* [THE INPUT]
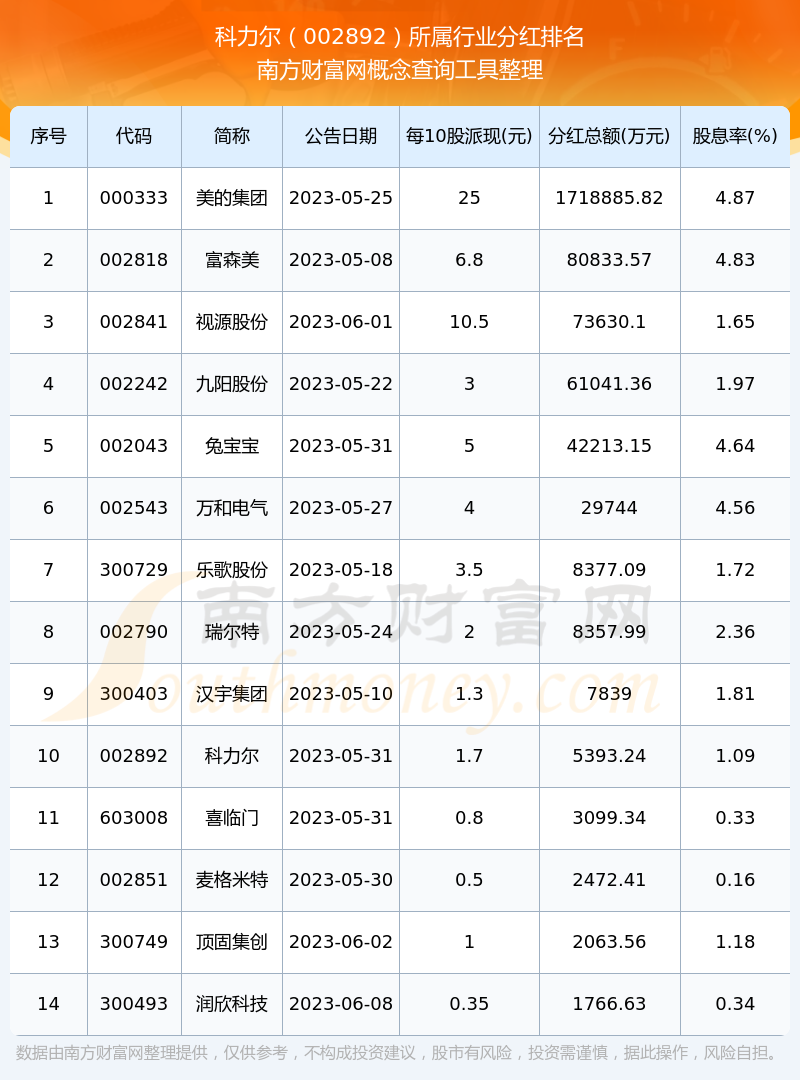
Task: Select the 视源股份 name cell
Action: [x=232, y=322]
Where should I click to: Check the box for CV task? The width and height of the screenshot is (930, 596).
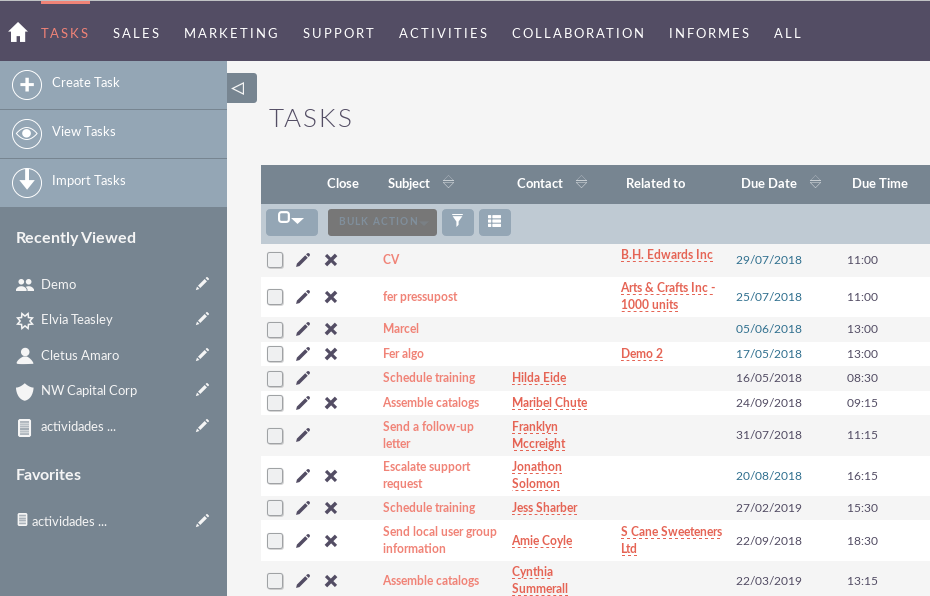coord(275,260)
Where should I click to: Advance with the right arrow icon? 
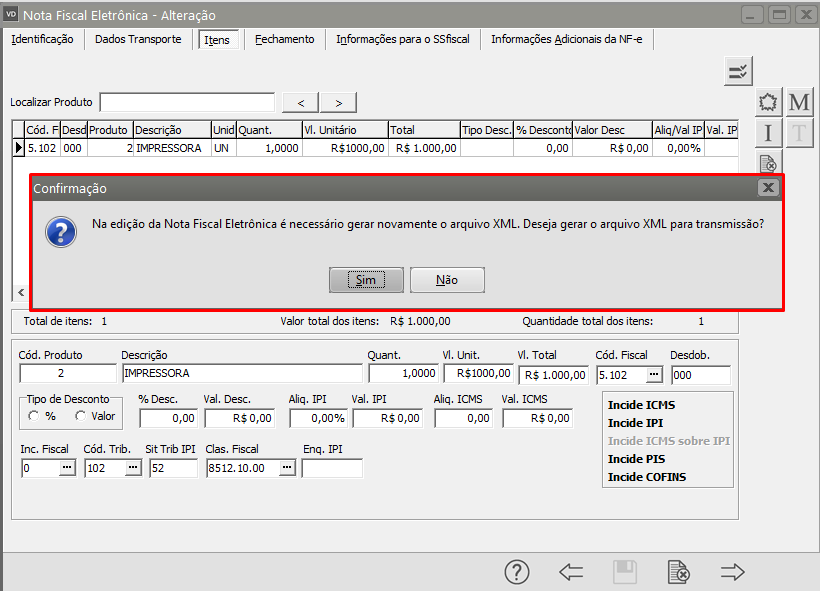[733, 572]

...

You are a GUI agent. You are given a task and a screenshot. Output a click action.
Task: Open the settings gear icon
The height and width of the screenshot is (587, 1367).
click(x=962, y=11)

* [REQUIRED WORK] Which lines in the items above contain the word "click"? Return each one in full. Case counts.

* [RESPONSE]
Where should I click to: Check the box for CV task? The width and height of the screenshot is (930, 596).
Where should I click to: Advance with the right arrow icon? 
You are a GUI agent. You are given a task and a screenshot. Output a click action.
click(x=962, y=11)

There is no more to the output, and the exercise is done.